Chicken biryani was a bit light on pieces of chicken, but these were moist and the spicing was fine; the star of the dish was the rice, which had superb texture, as light and fluffy as you would wish for (14/20).
Monkfish was marinated with ground spring onion, coriander and lime leaves before being cooked in the tandoor. This was a very successful dish, the monkfish being a strong enough flavour to stand up to the spices in the marinade which was precisely balanced (14/20). On the side, tarka dhal had reasonable texture and a hint of smokiness (13/20), while bhindi had very carefully cooked okra, which avoided the sliminess that so often afflicts this dish (14/20). Naan bread was good (13/20).
Kulfi malai was made from scratch in the kitchen and was excellent, served at a perfect temperature and having lovely texture and plenty of flavour (14/20). Service was genuinely excellent, well-drilled and attentive.
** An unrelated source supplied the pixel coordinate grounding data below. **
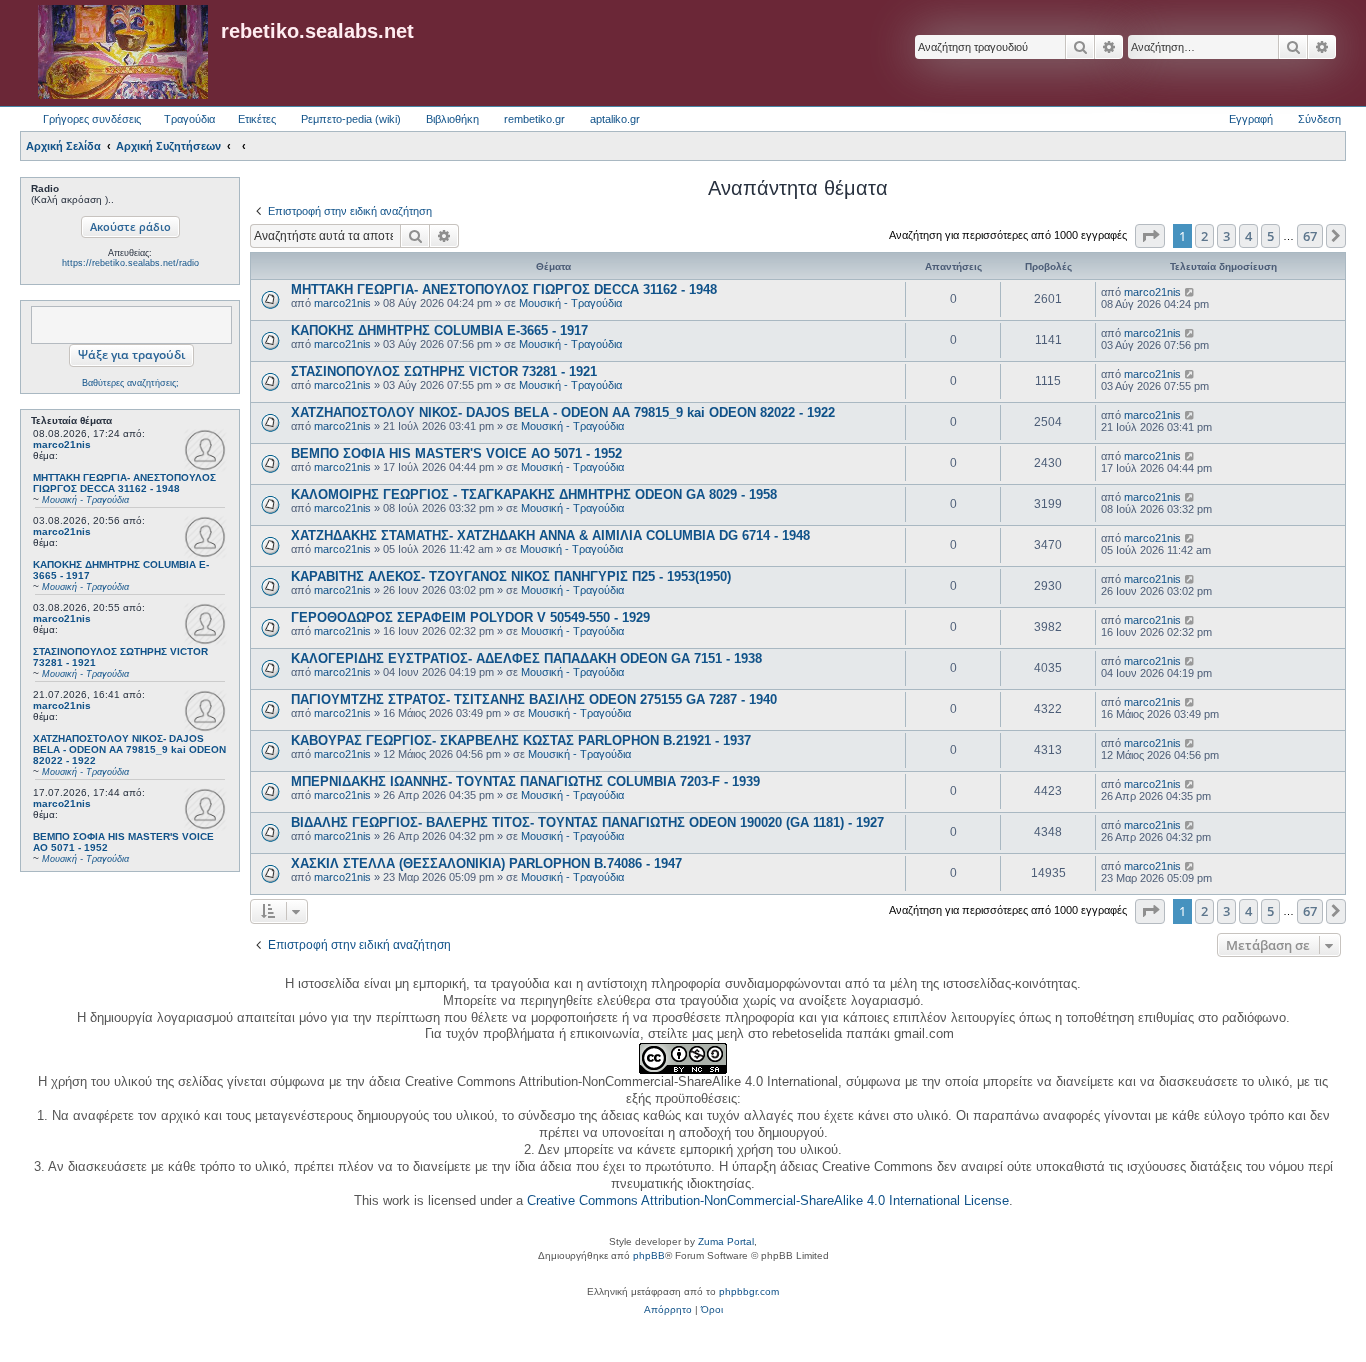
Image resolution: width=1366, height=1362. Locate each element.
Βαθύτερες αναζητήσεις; (130, 383)
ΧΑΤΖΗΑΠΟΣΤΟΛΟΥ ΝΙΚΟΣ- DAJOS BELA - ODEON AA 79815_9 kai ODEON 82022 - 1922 (563, 412)
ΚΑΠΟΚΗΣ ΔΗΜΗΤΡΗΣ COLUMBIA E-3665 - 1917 (439, 330)
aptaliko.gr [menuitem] (615, 119)
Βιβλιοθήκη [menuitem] (452, 119)
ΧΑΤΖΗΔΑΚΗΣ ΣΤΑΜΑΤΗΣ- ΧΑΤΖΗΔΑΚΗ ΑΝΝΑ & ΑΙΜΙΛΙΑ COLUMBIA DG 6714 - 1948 (550, 535)
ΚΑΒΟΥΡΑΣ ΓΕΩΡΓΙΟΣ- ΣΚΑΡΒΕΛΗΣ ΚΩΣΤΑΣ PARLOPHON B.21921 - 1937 (521, 740)
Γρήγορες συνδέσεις (92, 119)
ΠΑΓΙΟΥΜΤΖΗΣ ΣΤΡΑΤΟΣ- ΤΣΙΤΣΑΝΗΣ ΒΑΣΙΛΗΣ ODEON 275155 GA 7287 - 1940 (534, 699)
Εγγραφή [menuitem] (1251, 119)
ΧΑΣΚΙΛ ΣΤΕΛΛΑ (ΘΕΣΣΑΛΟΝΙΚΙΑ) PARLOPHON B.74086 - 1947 (486, 863)
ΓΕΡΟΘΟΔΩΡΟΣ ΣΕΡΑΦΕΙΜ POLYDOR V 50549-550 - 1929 (470, 617)
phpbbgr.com (749, 1291)
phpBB (649, 1255)
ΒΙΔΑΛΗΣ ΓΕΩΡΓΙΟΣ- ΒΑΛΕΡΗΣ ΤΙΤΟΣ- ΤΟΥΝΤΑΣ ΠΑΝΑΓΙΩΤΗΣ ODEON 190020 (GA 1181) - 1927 (587, 822)
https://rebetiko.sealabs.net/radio (130, 263)
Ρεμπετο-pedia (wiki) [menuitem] (351, 119)
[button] (1150, 236)
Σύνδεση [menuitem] (1319, 119)
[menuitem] (668, 1310)
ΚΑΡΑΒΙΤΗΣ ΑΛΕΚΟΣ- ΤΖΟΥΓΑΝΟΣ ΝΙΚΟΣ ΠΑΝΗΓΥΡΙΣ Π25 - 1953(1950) (511, 576)
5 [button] (1270, 236)
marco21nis (62, 444)
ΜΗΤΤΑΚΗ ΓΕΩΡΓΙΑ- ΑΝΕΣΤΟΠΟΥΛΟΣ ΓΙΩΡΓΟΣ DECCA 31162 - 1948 (504, 289)
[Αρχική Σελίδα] (123, 53)
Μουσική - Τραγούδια (570, 303)
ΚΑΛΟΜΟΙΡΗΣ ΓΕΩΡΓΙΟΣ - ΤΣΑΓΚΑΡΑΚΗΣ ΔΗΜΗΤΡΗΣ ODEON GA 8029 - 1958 (534, 494)
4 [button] (1248, 236)
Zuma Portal (726, 1241)
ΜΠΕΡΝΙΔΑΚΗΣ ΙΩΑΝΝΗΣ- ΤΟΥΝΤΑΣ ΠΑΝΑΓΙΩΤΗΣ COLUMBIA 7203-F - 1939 (525, 781)
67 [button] (1310, 236)
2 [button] (1204, 236)
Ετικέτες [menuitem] (257, 119)
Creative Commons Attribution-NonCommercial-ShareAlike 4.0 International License (768, 1200)
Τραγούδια (189, 119)
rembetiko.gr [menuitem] (534, 119)
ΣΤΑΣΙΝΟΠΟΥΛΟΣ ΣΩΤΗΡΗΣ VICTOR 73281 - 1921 (444, 371)
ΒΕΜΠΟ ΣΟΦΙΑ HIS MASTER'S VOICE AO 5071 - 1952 (456, 453)
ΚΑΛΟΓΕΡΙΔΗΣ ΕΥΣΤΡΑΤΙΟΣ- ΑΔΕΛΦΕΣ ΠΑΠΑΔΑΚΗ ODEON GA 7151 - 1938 (526, 658)
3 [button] (1226, 236)
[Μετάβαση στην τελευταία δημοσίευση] (1190, 292)
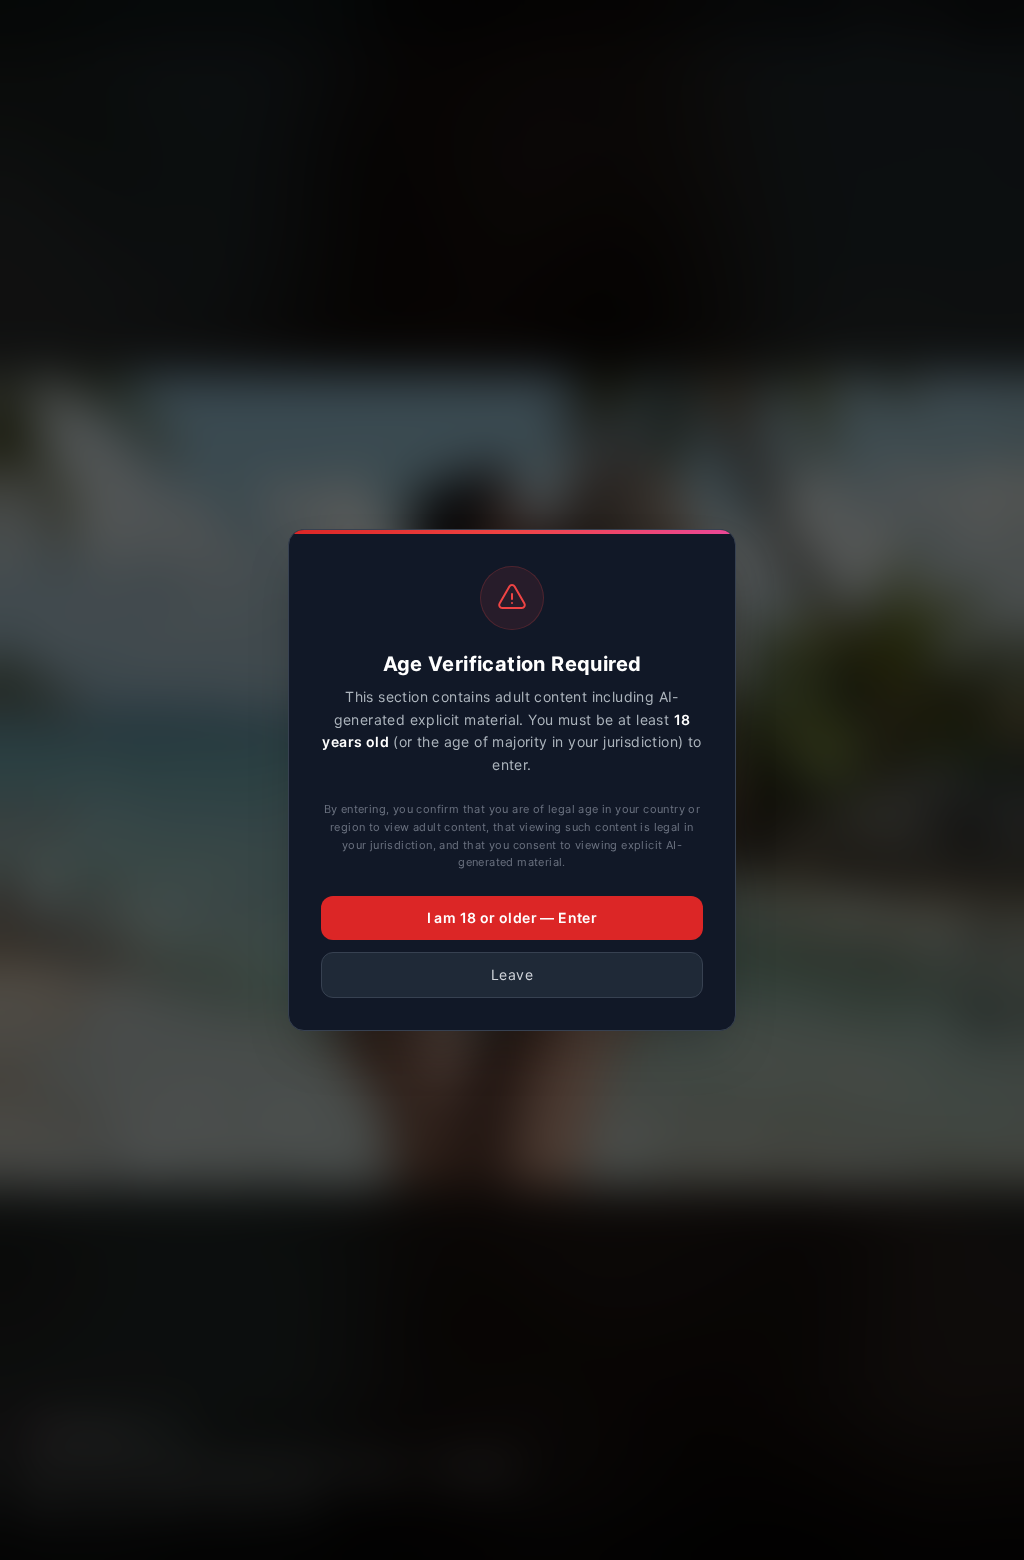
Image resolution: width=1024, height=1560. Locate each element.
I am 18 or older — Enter (512, 917)
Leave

The bill came to £71 a head with just beer to drink. This is certainly not cheap, but reflects the higher quality ingredients being used here and the standard of the cooking, which was genuinely high. The Bombay Brasserie, perhaps because it has been around so long, seems invisible to the media (social and otherwise) but it is delivering some of the better Indian food to be found in London. Even in the absence of publicity, on this weekday evening the restaurant did 135 covers, a indication of its success with its customers.